At 6:45 on a crystalline Tuesday morning in early April, with the sun just starting to prod the thermometer mercury out of the teens, students at Maine’s Carrabassett Valley Academy (CVA) filter groggily into the dining room to pile plates with home fries and bacon, oatmeal and peanut butter toast. Watching them move in the sleepy slow motion of early morning, many still bearing the bleary eyes and bed-tousled hair of their slumber, it’s hard to believe that these kids represent the future of competitive skiing and snowboarding in America. They look too normal.

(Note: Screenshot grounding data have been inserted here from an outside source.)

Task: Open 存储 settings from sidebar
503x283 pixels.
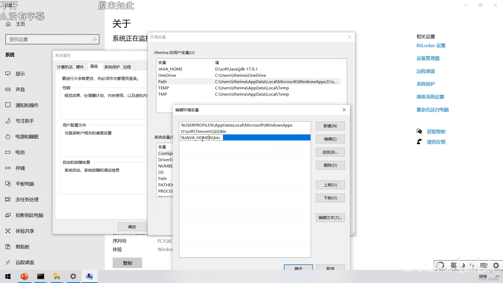Action: [x=20, y=168]
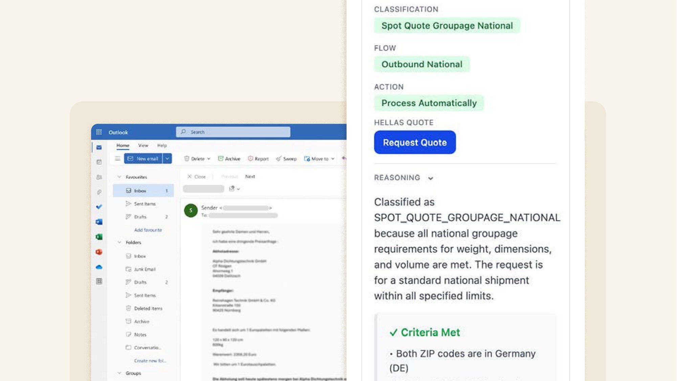
Task: Open OneDrive cloud icon in sidebar
Action: 99,267
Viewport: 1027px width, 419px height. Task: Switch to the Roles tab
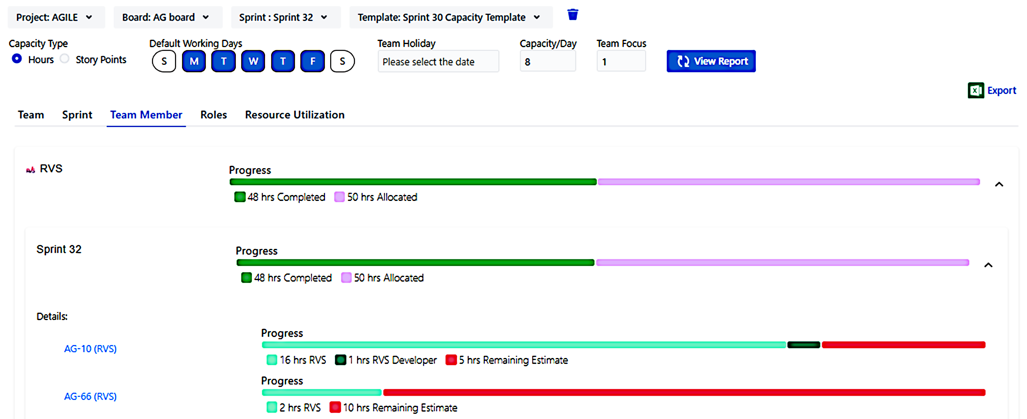pos(213,115)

And they are … except for one thing: The 90 high-school-aged kids who fill this modest, low-slung building are blessed with extraordinary athletic talent, the sort of talent that, coupled with optimism and an unflinching work ethic, can lead a skier or snowboarder to Olympic medals.
But never mind such lofty aspirations: These kids need every one of those qualities just to get through this day, which is pretty much like the day that came before it and the day that will come tomorrow. After breakfast, students will head to the first of two morning academic classes; at 9:45 the buses make the one-mile drive to the steep slopes of Sugarloaf (in the absence of snow, students train in the weight room and by running and mountain-biking the forest trails that lace the mountain). Most students stay on the mountain until early afternoon, weaving through slalom gates and mogul fields, or spinning like oversize boomerangs out of the halfpipe and off Volkswagen-sized jumps. Then it’s back down the hill for the school meeting at three, classes until dinner at 5:30, followed by a two-hour study hall. After that, their time is theirs, though many will walk the quarter mile to the school’s Antigravity Center, where the freestyle skiers and boarders practice dizzying flips and twists on the trampoline, while the racers strap themselves into weight machines to wage their own battle against gravity. Weekends find them traveling from this small, remote town of Kingfield to races around New England and across the country.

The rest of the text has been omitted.